=== Excerpted passage ===
Thursday, March 28, 2013

Crafting good keywords in EnCase and using conditions to refine results

I was contacted today by an examiner asking about some search hits that contained a very common keyword and how to quickly and easily refine them down to a relevant subset. This is pretty basic EnCase training stuff, but I figured I would put together a quick post that explained some things to think about when crafting keywords and then also the basic mechanics of creating a filter than can help you narrow down your hits. For this article, I am only going to discuss conducting a 'live' keyword search across an image, not using the index feature.

Filters & Conditions are probably one of the most underutilized features in EnCase and they can certainly help with issues like this when you have already run a search and then later realized the keyword was not the best choice. The best way to avoid this is to think ahead and use a good keyword that eliminates a lot of the noise for you and will hopefully leave you with just relevant hits.
===
Job 1: Put the rows from the line containing "Image resolution: width=1920" through the line containing "pos(389,279)" into a JSON list of strings, one string per line, skipping blank lines.
=== Input data ===
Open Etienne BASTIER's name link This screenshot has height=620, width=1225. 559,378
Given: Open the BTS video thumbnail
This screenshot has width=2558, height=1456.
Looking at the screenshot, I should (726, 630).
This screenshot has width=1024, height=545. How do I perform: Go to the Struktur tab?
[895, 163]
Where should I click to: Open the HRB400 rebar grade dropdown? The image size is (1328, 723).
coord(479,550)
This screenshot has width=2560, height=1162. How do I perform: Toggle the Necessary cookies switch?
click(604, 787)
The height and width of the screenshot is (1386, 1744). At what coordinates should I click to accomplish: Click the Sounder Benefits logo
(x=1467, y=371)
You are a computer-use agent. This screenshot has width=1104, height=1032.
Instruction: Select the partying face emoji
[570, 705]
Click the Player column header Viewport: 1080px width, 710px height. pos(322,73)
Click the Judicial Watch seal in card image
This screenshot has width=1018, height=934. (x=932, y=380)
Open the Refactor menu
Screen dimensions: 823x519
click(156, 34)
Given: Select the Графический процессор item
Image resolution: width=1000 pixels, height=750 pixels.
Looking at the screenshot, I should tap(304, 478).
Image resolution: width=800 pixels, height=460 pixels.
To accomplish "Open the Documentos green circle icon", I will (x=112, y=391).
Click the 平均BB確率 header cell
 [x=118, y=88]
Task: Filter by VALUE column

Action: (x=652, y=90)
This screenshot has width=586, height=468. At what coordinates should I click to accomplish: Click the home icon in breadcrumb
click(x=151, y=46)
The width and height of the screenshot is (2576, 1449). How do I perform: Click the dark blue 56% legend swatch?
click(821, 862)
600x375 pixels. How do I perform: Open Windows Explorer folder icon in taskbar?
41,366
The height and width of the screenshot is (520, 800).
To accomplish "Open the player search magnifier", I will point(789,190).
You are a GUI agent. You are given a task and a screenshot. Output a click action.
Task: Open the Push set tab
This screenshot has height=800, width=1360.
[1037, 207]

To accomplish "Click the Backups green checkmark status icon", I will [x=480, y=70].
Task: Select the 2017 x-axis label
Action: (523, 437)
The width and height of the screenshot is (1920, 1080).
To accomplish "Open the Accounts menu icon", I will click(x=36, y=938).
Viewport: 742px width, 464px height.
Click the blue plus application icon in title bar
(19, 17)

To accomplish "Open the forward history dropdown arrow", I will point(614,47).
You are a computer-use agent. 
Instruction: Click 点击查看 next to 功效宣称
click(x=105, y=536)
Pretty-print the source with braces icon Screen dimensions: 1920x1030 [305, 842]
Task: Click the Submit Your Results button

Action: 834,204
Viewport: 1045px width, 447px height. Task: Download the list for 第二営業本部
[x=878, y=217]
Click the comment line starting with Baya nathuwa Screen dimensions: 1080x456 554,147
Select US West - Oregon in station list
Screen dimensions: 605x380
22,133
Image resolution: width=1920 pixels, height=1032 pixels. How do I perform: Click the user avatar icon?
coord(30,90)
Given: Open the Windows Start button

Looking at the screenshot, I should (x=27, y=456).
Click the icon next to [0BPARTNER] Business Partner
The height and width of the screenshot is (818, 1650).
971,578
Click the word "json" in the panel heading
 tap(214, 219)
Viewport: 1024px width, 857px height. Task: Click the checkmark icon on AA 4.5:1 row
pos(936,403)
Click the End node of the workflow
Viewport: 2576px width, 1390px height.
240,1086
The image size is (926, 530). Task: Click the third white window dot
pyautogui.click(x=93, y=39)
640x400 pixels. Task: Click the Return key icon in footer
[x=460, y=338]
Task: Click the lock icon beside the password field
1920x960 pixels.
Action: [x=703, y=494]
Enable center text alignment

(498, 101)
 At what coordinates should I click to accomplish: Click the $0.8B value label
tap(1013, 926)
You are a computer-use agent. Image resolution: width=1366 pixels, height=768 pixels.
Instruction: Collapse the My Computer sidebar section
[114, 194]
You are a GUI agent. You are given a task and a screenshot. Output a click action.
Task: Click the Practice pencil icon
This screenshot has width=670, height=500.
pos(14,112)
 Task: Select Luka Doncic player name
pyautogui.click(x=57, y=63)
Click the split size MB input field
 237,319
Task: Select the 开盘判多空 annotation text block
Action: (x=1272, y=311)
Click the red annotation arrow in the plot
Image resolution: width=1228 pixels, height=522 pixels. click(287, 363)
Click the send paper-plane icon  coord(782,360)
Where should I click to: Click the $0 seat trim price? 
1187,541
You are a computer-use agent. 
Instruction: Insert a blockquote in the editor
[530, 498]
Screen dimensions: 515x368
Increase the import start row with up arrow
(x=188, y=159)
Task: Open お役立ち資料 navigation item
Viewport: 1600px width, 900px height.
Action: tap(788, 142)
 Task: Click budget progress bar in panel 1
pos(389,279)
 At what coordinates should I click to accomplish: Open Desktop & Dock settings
===
Job 2: Continue the post on EnCase keywords and filters from where it stops.

Reply 1:
[
  "Image resolution: width=1920 pixels, height=1032 pixels. How do I perform: Click the user avatar icon?",
  "coord(30,90)",
  "Given: Open the Windows Start button",
  "Looking at the screenshot, I should (x=27, y=456).",
  "Click the icon next to [0BPARTNER] Business Partner",
  "The height and width of the screenshot is (818, 1650).",
  "971,578",
  "Click the word \"json\" in the panel heading",
  " tap(214, 219)",
  "Viewport: 1024px width, 857px height. Task: Click the checkmark icon on AA 4.5:1 row",
  "pos(936,403)",
  "Click the End node of the workflow",
  "Viewport: 2576px width, 1390px height.",
  "240,1086",
  "The image size is (926, 530). Task: Click the third white window dot",
  "pyautogui.click(x=93, y=39)",
  "640x400 pixels. Task: Click the Return key icon in footer",
  "[x=460, y=338]",
  "Task: Click the lock icon beside the password field",
  "1920x960 pixels.",
  "Action: [x=703, y=494]",
  "Enable center text alignment",
  "(498, 101)",
  " At what coordinates should I click to accomplish: Click the $0.8B value label",
  "tap(1013, 926)",
  "You are a computer-use agent. Image resolution: width=1366 pixels, height=768 pixels.",
  "Instruction: Collapse the My Computer sidebar section",
  "[114, 194]",
  "You are a GUI agent. You are given a task and a screenshot. Output a click action.",
  "Task: Click the Practice pencil icon",
  "This screenshot has width=670, height=500.",
  "pos(14,112)",
  " Task: Select Luka Doncic player name",
  "pyautogui.click(x=57, y=63)",
  "Click the split size MB input field",
  " 237,319",
  "Task: Select the 开盘判多空 annotation text block",
  "Action: (x=1272, y=311)",
  "Click the red annotation arrow in the plot",
  "Image resolution: width=1228 pixels, height=522 pixels. click(287, 363)",
  "Click the send paper-plane icon  coord(782,360)",
  "Where should I click to: Click the $0 seat trim price? ",
  "1187,541",
  "You are a computer-use agent. ",
  "Instruction: Insert a blockquote in the editor",
  "[530, 498]",
  "Screen dimensions: 515x368",
  "Increase the import start row with up arrow",
  "(x=188, y=159)",
  "Task: Open お役立ち資料 navigation item",
  "Viewport: 1600px width, 900px height.",
  "Action: tap(788, 142)",
  " Task: Click budget progress bar in panel 1",
  "pos(389,279)"
]

Reply 2:
Lets first talk about some ideas when crafting your keyword(s) to save you time later. For the purposes of this article, lets assume I want to search for the ANSI keyword "soft". As you can image, this keyword is likely to return thousands and thousands of search hits that are not relevant and create a lot of noise that I would have to filter through to get to the good stuff.

Admittedly, most people could predict that a keyword of 'soft' would result in a lot of hits (software, Microsoft, etc). But sometimes its not that apparent until after you start the search and later realize that your unique keyword is not so unique after all. This is where we will leverage a condition to help, but lets get back to choosing a good keyword.

Int he past, I have seen a lot of examiners create a keyword such as " soft ". Yes, that's a space in front and a space after the keyword itself. While this may work for a small percentage of the hits, this will most definitely miss things you would probably want to see. I do not recommend you ever use a keyword like this except in very rare unique cases. While this keyword would certainly exclude hits such as "Microsoft" & "software", you are also going to miss "soft." or "soft" at the beginning of a line.

Using a test image, a search of " soft " (space before and after the keyword) results in 167 search hits being found.



Another approach is to use the "Whole Word" option in EnCase:


Using the same test image, a search using this option resulted in 6,036 search hits.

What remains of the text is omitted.